The film is uncomfortably more interested in its antagonist’s life, external from the apartment. Andi’s only friend seems to be his father (Matthias Habich) who consoles him over the death of his mother and is also a bit thick in our eyes when he asks questions like why his son always takes up with tourists. Berlin is at its most interesting when it is observing Andi’s mother complex and his relationship to women; he sees them as images not people. He holds one but then is cold and mean to others around him like his co-workers and a young student. However, this supposed psychological depth doesn’t lead the film to new story climaxes or a surprising ending. In fact, the vaguely drawn psychological ghost of a man brutalising a woman in response to the death of a loved one is not new and can be traced from Psycho (1960) to 10 Cloverfield Lane. It is also ironic for the film to note how he views women simply as glossy images when it does not seem very interested in Clare’s backstory or growth, only her physical pain.
The imbalance of the two main characters means that Berlin doesn’t fully use its seriously overlong running time, its nearly two hours, to explore the relationship between the two characters. Cate Shortland limits her exploration to her male antagonist and then tries to fill in the time with slow-motion images including snow and movement, the head of an axe, the overused low angle shot of the tree tops a la Terrence Malick and an unintentionally comical image of Andi playing the piano accordion. The bulk of the film should have been unifying the two central characters and then transcending their labels as captor and prisoner; only an awkward sex scene hints at that story possibility.

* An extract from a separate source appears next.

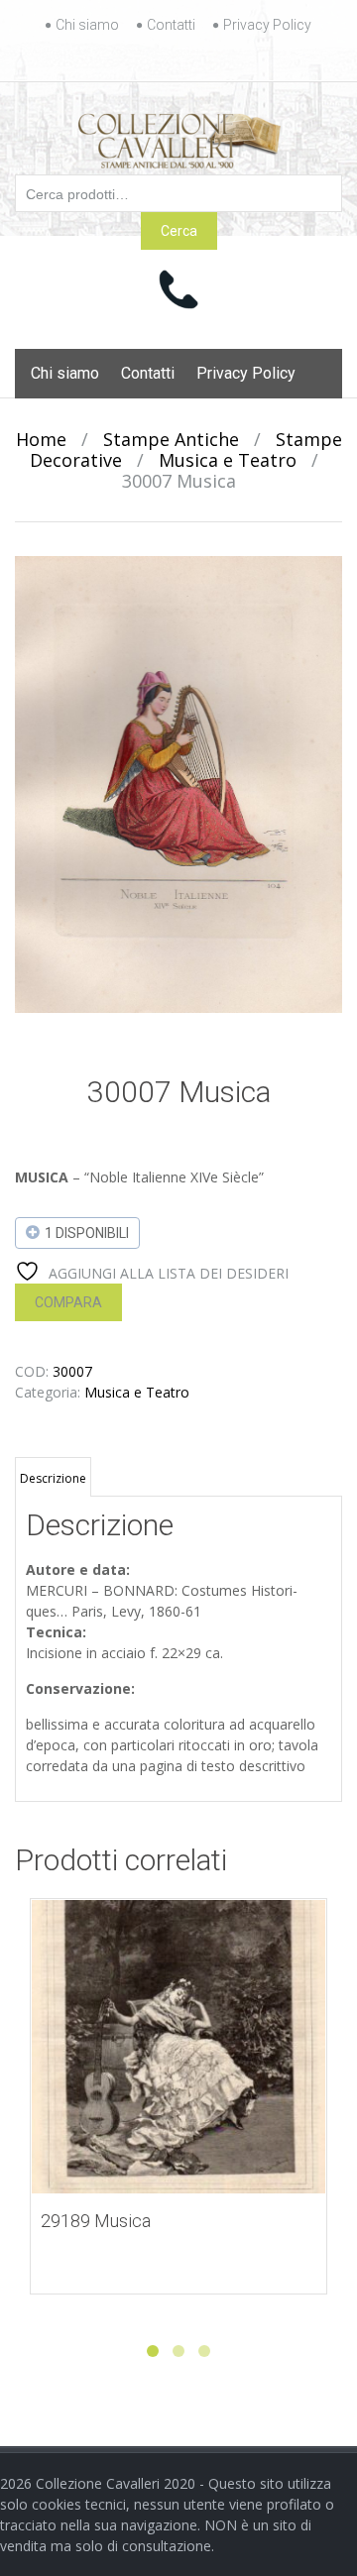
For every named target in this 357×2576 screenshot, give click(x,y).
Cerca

There’s also irritating gaps in logic that hamper the film’s credibility and tension as a thriller, starting with the setting. An apartment, conveniently with no neighbours to be seen, opens itself to more tools and potential weapons than a controlled environment with limited resources. There is the obligatory escape scene that we’ve seen many times before where Clare tries to run after stabbing Andi in the hand only to fail at the last hurdle. Yet at other times Clare is daft at escaping and not in a way that suggests she’s affected by Stockholm syndrome as the title implies. She never tries hiding in one of the two doorways with a saucepan ready or with boiling water. Lastly, the build-up to the climax seems strong but then gaps in logic and strange editing choices rob the scene of its tension.
While the film doesn’t have the emotion or the substance of Room, this doesn’t diminish the impressive work by Teresa Palmer. Without an interesting backstory or much characterisation to work with, Teresa Palmer still manages to bring raw emotion to her scenes of physical pain and shows brutally realistic expressions. She’s going to be brilliant with good material in the future. It is this level of commitment that should have carried the film rather than it being all too interested in its self-conscious sense of style and its weird antagonist, whose backstory and issues overshadow the real victim of this unpleasant story.
Summary: A disappointing thriller that tries straddling European arthouse aims and the demands of tightly plotted genre cinema.